- Task details -
Take the lines below between the one holding "maj 2017 (530, 1973)" and the one holding "lipiec 2018 (533, 1757)", inclusive, and copy them exactly. Add nothing.

- Exercise data -
:::

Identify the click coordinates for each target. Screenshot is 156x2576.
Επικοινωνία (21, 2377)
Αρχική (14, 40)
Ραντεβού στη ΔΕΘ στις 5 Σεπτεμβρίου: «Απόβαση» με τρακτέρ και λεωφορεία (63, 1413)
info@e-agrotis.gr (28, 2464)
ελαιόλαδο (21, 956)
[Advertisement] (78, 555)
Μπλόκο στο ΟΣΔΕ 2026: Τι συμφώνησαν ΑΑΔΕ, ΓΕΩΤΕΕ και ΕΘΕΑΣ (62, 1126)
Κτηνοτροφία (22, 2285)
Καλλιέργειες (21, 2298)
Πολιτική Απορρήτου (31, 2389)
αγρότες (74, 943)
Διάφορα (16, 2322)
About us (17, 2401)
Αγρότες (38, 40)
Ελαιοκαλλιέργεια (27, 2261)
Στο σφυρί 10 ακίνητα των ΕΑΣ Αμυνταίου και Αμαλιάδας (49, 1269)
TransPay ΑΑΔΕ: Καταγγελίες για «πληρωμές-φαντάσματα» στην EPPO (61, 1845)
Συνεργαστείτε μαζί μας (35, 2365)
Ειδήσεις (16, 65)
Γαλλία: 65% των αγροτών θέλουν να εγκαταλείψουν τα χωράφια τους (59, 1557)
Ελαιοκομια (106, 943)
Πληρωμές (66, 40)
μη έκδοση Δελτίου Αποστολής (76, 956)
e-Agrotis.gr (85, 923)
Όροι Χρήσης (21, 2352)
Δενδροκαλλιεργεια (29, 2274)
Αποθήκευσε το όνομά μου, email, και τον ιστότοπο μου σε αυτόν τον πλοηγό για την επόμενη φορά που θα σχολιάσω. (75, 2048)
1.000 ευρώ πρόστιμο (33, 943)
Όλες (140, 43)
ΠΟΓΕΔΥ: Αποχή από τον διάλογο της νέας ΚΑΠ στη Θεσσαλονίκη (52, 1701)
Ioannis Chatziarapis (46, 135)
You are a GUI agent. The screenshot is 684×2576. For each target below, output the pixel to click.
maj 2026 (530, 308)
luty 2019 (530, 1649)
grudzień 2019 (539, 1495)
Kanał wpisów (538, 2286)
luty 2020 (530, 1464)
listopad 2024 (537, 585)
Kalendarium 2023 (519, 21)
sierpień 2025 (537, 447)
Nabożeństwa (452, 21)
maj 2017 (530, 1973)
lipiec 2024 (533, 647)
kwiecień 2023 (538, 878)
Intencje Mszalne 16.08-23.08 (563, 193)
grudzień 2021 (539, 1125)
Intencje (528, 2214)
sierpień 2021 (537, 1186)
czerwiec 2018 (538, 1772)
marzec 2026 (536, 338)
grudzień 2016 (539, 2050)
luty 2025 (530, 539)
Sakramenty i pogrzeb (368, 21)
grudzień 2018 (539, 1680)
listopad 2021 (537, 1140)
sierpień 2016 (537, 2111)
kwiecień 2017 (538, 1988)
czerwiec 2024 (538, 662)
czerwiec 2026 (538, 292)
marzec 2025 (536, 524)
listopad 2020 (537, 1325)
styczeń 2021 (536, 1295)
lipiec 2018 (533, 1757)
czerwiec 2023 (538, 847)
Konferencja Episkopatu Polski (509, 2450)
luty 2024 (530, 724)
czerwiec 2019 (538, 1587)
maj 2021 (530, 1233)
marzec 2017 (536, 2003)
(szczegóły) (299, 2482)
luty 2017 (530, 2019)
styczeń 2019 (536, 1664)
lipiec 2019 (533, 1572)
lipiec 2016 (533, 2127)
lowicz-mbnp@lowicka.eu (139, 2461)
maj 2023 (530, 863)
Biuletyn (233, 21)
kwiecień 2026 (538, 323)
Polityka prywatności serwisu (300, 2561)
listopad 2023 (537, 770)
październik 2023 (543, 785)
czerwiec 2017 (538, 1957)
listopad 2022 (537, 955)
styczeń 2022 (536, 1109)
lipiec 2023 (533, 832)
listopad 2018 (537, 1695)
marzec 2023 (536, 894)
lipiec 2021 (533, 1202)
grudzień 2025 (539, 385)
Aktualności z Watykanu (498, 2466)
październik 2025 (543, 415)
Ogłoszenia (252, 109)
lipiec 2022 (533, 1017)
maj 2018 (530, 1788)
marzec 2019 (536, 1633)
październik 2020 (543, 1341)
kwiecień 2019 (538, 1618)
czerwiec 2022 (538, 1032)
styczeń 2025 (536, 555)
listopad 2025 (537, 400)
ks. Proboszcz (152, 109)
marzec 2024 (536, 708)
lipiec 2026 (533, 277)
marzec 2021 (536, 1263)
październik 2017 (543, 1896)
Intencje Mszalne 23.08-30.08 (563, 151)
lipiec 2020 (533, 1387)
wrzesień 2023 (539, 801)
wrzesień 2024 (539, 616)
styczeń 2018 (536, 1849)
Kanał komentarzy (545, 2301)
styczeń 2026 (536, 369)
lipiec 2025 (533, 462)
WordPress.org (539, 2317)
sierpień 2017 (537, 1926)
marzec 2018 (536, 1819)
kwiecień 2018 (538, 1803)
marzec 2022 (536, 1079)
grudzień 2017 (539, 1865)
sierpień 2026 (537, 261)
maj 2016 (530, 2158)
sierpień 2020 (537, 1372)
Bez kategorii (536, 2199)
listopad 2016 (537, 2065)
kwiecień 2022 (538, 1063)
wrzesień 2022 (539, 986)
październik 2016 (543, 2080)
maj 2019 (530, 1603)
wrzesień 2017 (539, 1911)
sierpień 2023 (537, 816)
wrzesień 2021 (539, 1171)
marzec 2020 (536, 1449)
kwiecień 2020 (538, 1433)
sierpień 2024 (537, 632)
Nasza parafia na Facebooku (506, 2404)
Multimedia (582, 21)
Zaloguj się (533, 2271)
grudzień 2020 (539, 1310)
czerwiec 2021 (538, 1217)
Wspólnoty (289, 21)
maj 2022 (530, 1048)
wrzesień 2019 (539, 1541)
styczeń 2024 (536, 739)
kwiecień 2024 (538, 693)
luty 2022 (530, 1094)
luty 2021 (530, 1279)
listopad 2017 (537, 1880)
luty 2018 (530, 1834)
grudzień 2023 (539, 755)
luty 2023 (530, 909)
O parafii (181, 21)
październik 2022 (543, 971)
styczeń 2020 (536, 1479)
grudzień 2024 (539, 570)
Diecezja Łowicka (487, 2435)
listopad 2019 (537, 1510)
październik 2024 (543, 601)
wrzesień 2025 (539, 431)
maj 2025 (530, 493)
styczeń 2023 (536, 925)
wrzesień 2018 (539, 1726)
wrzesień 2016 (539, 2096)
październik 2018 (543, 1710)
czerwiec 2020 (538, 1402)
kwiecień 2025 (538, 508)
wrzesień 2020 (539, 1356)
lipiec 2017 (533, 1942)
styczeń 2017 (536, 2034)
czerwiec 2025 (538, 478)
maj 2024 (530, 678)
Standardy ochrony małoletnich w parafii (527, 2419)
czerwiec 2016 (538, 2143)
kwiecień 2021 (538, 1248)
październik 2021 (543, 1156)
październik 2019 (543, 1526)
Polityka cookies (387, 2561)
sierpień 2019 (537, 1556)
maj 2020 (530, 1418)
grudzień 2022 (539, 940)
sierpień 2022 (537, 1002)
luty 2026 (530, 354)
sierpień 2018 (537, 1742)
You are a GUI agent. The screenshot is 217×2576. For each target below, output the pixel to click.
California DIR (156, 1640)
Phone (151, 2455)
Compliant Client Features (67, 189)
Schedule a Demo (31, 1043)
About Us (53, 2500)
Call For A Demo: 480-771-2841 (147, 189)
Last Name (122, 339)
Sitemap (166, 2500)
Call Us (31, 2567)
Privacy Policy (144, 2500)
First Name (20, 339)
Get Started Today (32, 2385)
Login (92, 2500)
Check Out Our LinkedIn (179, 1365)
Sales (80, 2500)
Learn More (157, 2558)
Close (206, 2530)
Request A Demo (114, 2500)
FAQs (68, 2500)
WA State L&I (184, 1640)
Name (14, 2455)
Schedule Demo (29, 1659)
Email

:::

- Answer to the exercise -
maj 2017 (530, 1973)
lipiec 2024 (533, 647)
kwiecień 2023 (538, 878)
Intencje Mszalne 16.08-23.08 (563, 193)
grudzień 2021 (539, 1125)
Intencje (528, 2214)
sierpień 2021 (537, 1186)
czerwiec 2018 (538, 1772)
marzec 2026 (536, 338)
grudzień 2016 (539, 2050)
luty 2025 (530, 539)
Sakramenty i pogrzeb (368, 21)
grudzień 2018 (539, 1680)
listopad 2021 (537, 1140)
sierpień 2016 (537, 2111)
kwiecień 2017 (538, 1988)
czerwiec 2024 (538, 662)
czerwiec 2026 (538, 292)
marzec 2025 (536, 524)
listopad 2020 (537, 1325)
styczeń 2021 (536, 1295)
lipiec 2018 (533, 1757)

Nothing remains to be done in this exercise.